A popular hashtag in the adoption community is #wecouldhavemissed this. Or for the non millinial fluent in reading hashtags it is “we could have missed this.” It embodies the feeling of looking at your sweet child who is adopted and saying Lord I may not have had this had I not stepped into this scary journey of adoption. It’s a sweet sentiment. But also a sobering one. That if we had chosen not to obey this amazing little life would not be in ours.

Well now that I have these pictures of Colton I cannot even bring myself to type that without tears in my eyes. Because you see we really did almost miss this. July 6, 2017 we journeyed home from a truly blissful family vacation in Colorado. My cousin was married in Del Norte, CO where we spent time as a family playing in the mountains with basically zero internet or phone service. It was amazing and we had so much fun. As we embarked on the 15 hours drive home with the three kids and 2 horses I was refreshed. Relaxed. Renewed. Then about an hour into the trip it happened. Internet came back. Which means Facebook was back and the adoption community was in a literal hysterical mess. I scrolled over pages of terrified adoptive parents all reacting to the bombshell that had been dropped. China changed its adoption requirements dramatically. I looked at Michael stunned unable to move. Read it! He told me. Income changes, ok we were good. Number of children in the family. Ok we are good. Amount of time before you can adopt another. Still safe. But then it happened. “The youngest child in your home must be three years old.”

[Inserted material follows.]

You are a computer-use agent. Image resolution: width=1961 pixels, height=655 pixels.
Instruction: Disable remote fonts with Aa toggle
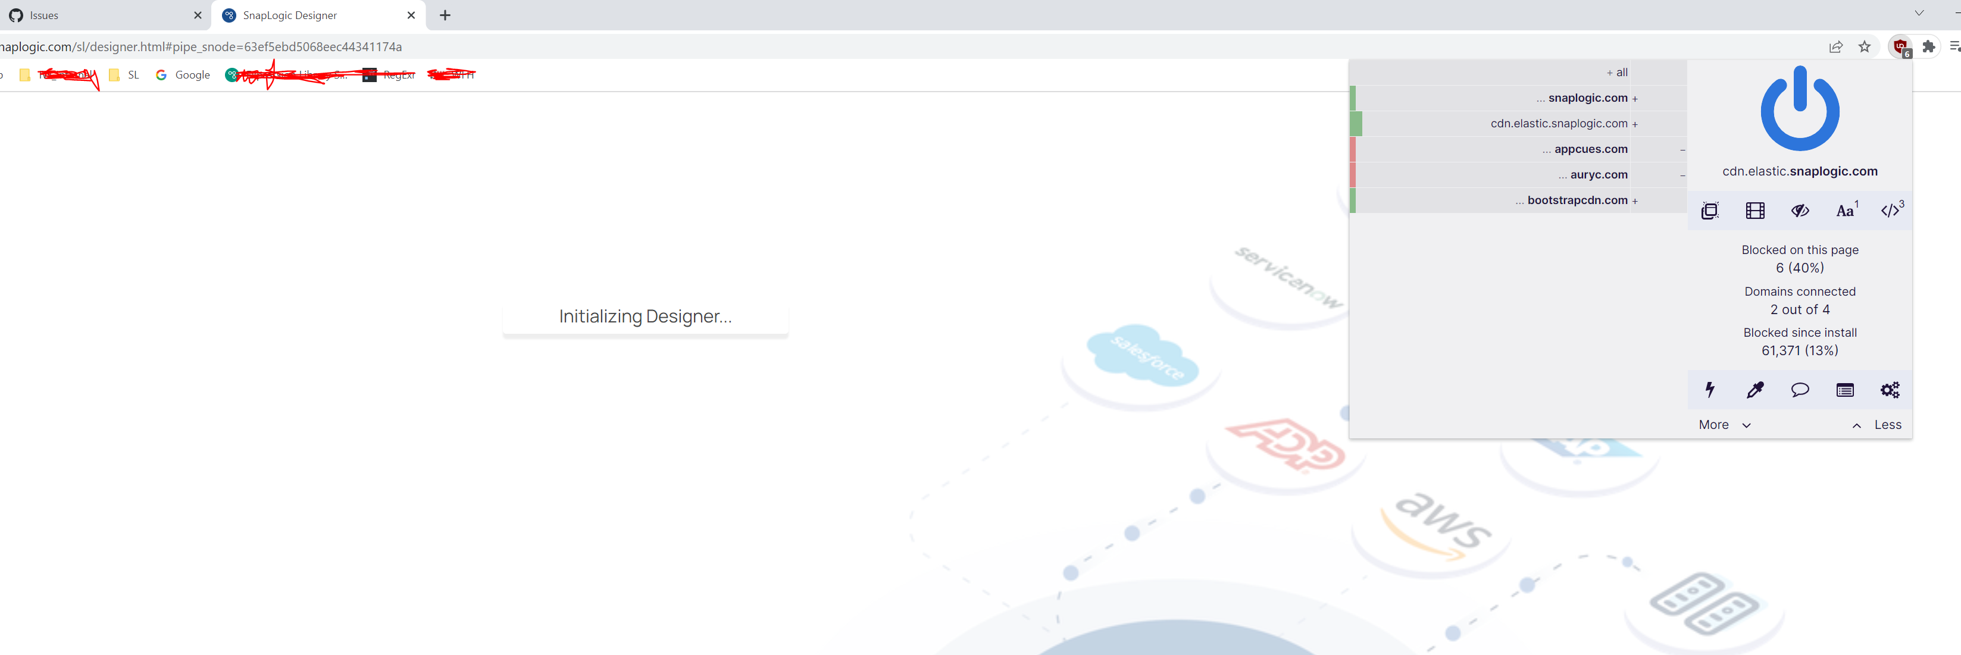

I read this aloud as tears streamed down my face listening to our very loud 23 month old say “mommy” 756 times in the back seat.

Tears flowed and flowed. I called the agency. They explained no one saw this coming and they were waiting on clarification on what this meant for all those already engaged in the process.

I wept the remaining 14 hours home.

We waited and waited and waited. We saw hysterical post after post on Facebook. Families having their dreams taken away from them while we sat helplessly. My agency was a rockstar in these moments. I probably called them 30 times over the week. Asking pleading hoping.

We got on our knees and prayed. Our church prayed. Our families prayed. I was sick. You see it wasn’t just a matter of we were going to have to wait a whole year to proceed. But all paperwork we had done yet was not sealed therefore would expire before we made it to a year. So all the money in prep would be lost and we would just have to wait.

But then God. God did only what he can do. He allowed a government that doesn’t celebrate him find mercy on us and grand father is in. Joy. Oh the joy. We knew that God had such a special plan for our family. We rejoiced. Finished our paperwork and partied our guts out once we were officially on the waiting list.

We began our “long” wait for 8 weeks until I got that fateful call from our agency. Sun Zhan Peng’s file was in their hands and they wanted to know if we wanted to view it. 17 months old. Cute as a button. Repaired cleft lip. Unrepaired palate. It was a blur. We said yes. Got the file. Doctors, surgeons reviewed. Called the agency and said Yes yes a million times yes (more on this story in the next post.)

Sun Zhan Peng would now be Colton Michael Taylor. An orphan no more. A cherished son. We could have missed this. And we truly almost did.